» Work request: Starting at the line that contains "You are a computer-use agent." in the listing below, write out every line word for word until you have written the line that contains "Instruction: Open the".

» Records:

BEGIN

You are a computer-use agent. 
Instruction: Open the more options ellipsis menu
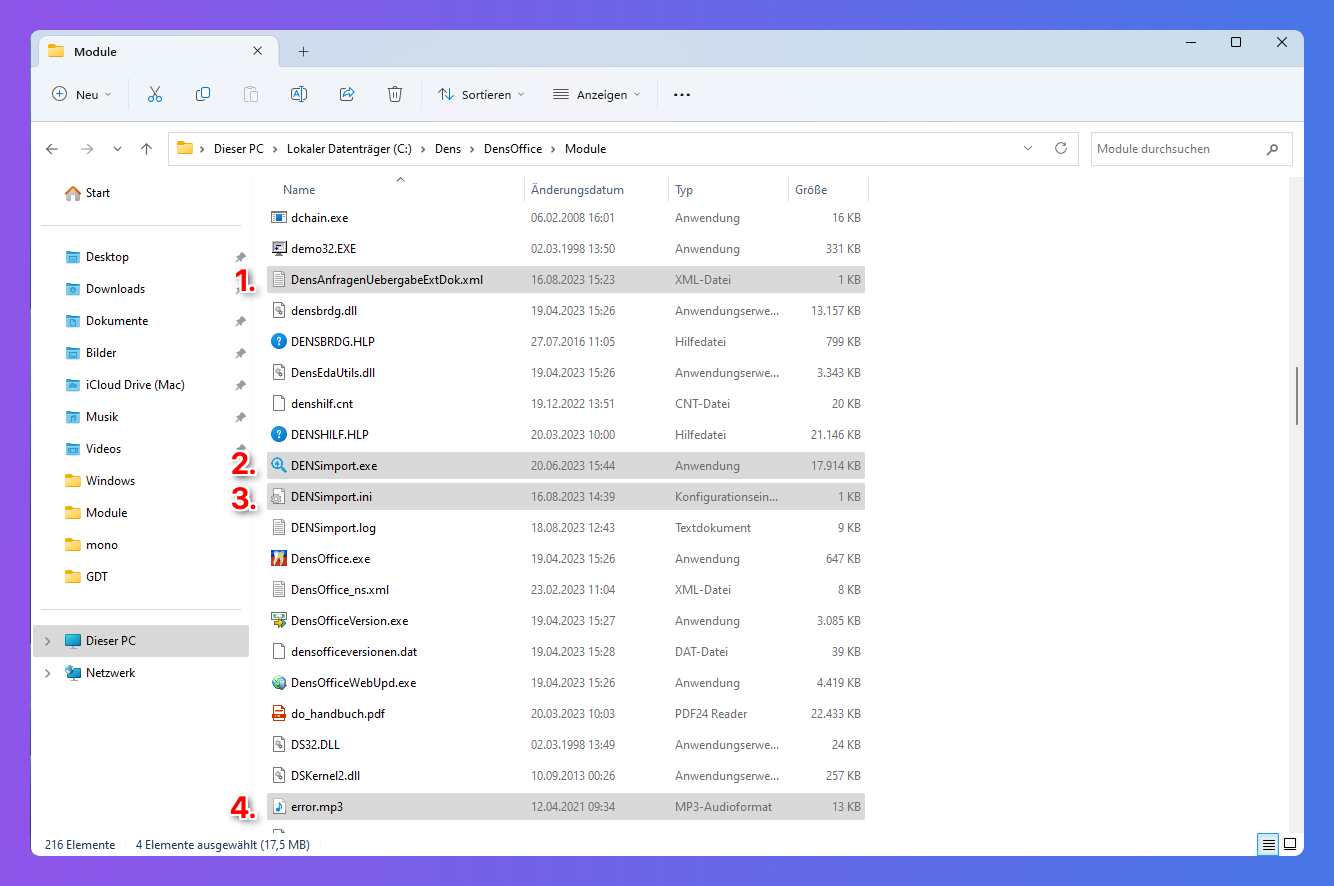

END
BEGIN

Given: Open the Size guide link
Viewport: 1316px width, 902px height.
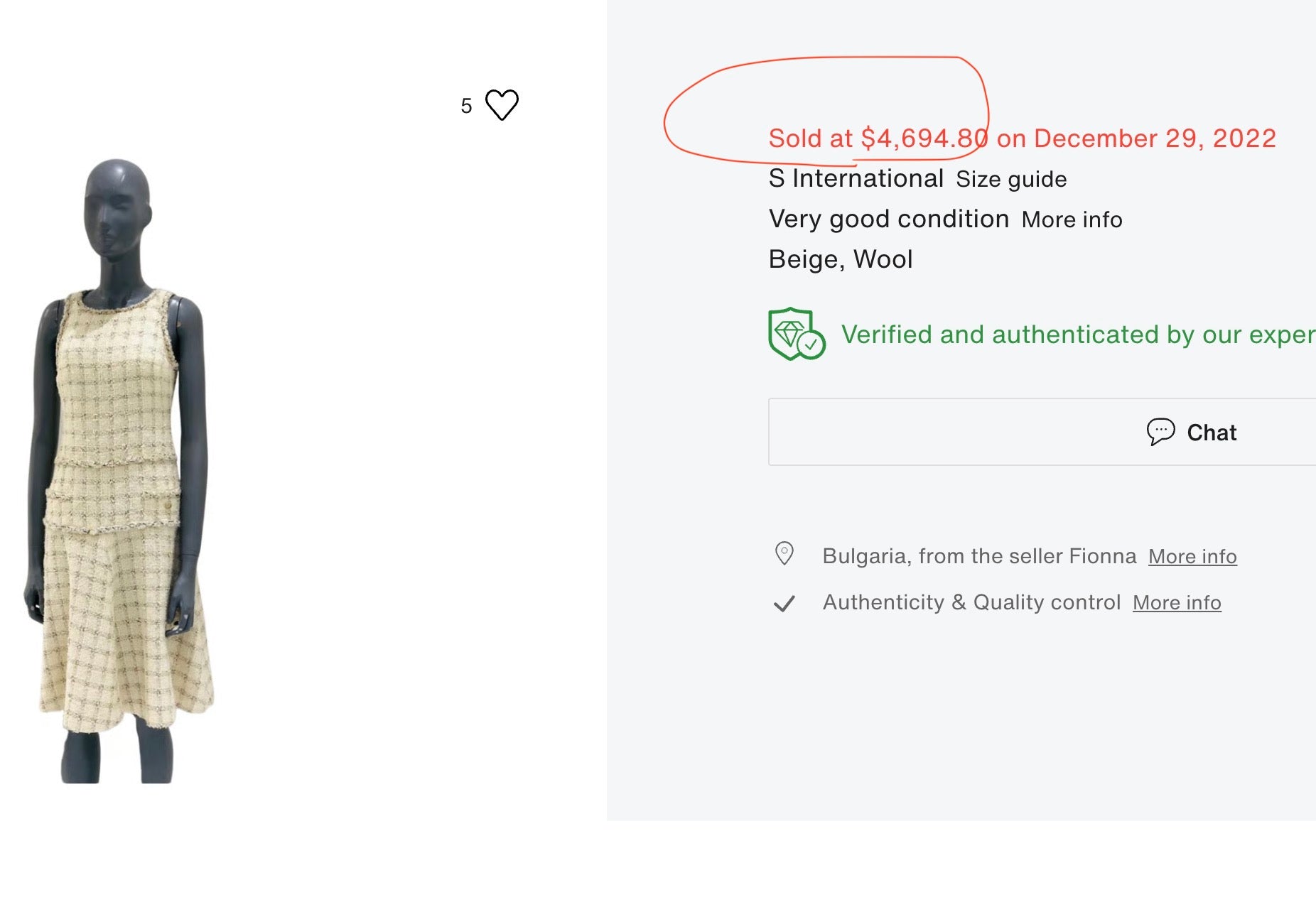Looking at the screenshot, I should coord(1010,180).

END
BEGIN

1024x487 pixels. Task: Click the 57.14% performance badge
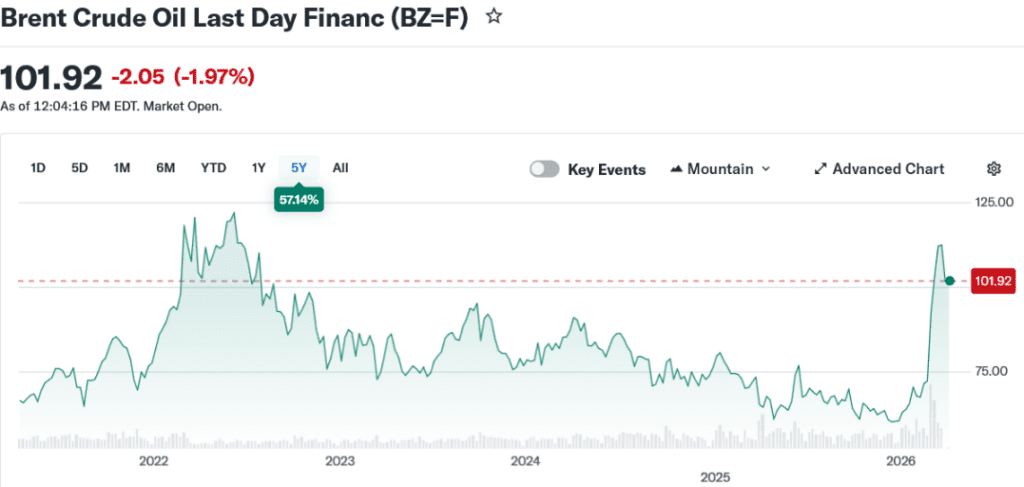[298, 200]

END

» Solution for this task:
You are a computer-use agent. 
Instruction: Open the more options ellipsis menu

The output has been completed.